:: DATA SUPPLIED

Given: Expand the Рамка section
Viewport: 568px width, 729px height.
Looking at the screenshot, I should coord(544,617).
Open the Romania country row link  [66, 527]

::::
:: DATA SUPPLIED

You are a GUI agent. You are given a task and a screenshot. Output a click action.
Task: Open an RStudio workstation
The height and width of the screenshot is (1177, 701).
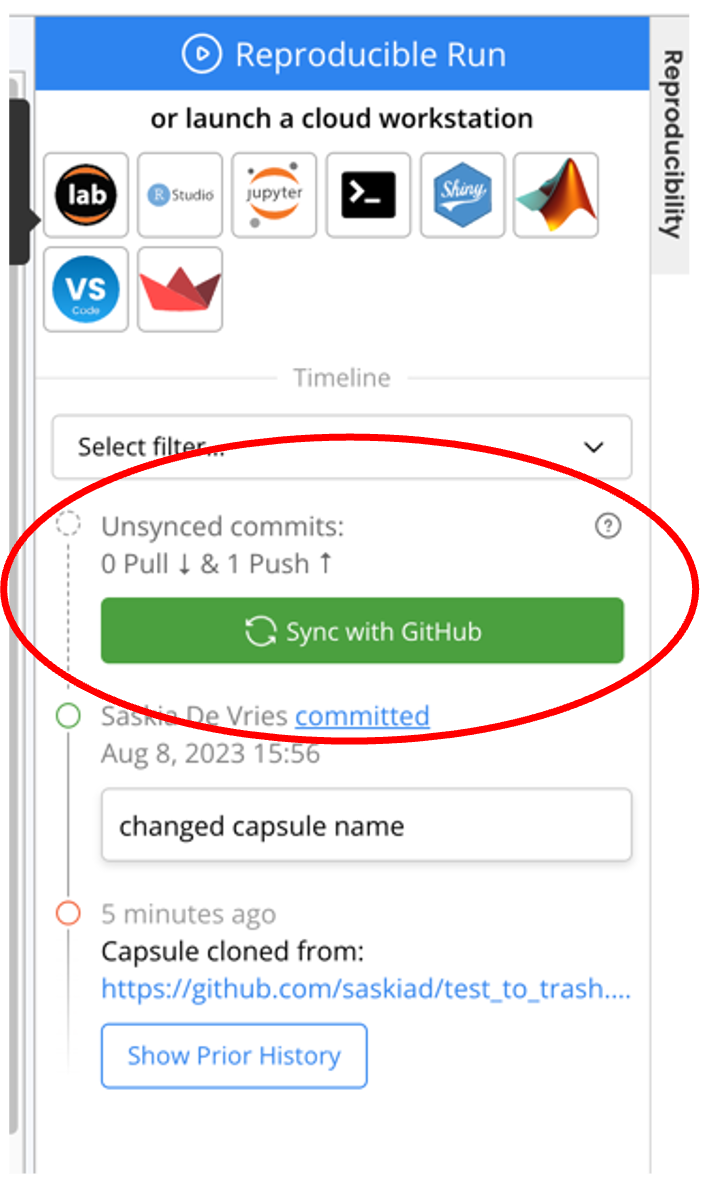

::::

## WHAT IS REQUIRED
Using the material above, transcribe exactly the lines from the line with "Task: Open an RStudio workstation" to the line with "The height and"; both count, and nothing else goes in.

## WRITTEN SOLUTION
Task: Open an RStudio workstation
The height and width of the screenshot is (1177, 701).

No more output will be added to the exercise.